Por conta de sua combatividade, Adalgisa Nery exerceu três mandatos como deputada, primeiro pelo Partido Socialista Brasileiro (PSB), em 1960, com posterior passagem pelo Movimento Democrático Brasileiro (MDB): atuou na Assembleia Constituinte do Estado da Guanabara, até sua cassação em outubro de 1969, pouco antes do Ato Institucional nº 5 (AI-5). Mas aí já eram outros tempos, bem diferentes da Era Vargas: sua coluna na Última Hora há muito era censurada. O jornalismo, ofício sempre arriscado, fechava suas portas. Desse ponto em diante, até sua morte, o ostracismo parecia vir em doses homeopáticas para Adalgisa. Seus livros não rendiam muito. Sua reputação, como mulher que gostava de se meter com política, e ainda por cima na oposição ao regime militar, depunha mais contra do que a favor. Contou então com a ajuda do filho mais novo, Emmanuel Nery, artista visual, e com favores de Flávio Cavalcanti, jornalista e apresentador televisivo. Sobrevivia, dava seu jeito. Mas a idade cobrava a fatura. Em 1976, um retrato de solidão: deu entrada por conta própria numa clínica geriátrica em Jacarepaguá, de onde não sairia mais, depois de um acidente vascular cerebral.

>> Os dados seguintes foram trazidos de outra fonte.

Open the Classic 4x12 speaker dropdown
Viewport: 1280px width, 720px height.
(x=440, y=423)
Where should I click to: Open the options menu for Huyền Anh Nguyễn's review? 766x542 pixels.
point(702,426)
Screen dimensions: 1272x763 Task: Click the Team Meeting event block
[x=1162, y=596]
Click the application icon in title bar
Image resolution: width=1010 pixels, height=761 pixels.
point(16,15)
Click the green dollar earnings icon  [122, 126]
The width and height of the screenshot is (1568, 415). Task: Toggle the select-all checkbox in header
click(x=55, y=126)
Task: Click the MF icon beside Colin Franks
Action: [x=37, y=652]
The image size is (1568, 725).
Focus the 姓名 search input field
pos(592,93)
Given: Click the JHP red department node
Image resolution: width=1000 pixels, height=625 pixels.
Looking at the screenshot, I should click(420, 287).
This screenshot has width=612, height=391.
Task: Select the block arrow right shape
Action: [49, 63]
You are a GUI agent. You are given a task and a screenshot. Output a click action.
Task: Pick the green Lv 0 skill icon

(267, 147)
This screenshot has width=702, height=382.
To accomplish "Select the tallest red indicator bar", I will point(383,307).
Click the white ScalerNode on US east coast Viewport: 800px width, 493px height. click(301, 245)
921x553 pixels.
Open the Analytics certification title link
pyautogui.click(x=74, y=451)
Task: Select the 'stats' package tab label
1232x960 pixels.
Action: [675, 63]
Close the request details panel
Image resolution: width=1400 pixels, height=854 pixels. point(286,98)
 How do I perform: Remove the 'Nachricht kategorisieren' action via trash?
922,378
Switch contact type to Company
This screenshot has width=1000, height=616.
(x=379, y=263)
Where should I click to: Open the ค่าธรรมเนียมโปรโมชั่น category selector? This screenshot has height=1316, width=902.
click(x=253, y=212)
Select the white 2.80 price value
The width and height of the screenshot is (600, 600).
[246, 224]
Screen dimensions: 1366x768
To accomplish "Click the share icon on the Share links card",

Quem a visse acamada, em seus últimos momentos, mal poderia acreditar nas palavras que Frida Kahlo utilizara para descrever Adalgisa em seu diário: “Augurio, aliento, aroma, amor, antena, ave, abismo, altura, amiga, azul, arena, alumbre, antigua, astro, axila, abierta, amarillo, alegria, almircle, alucema, armonia, América, amada, agua, ahora, aire, artista, acácia, ayer, aurea, aviso, ágata, alta, apóstol, arbol, acierto, arca, arma, amargura”.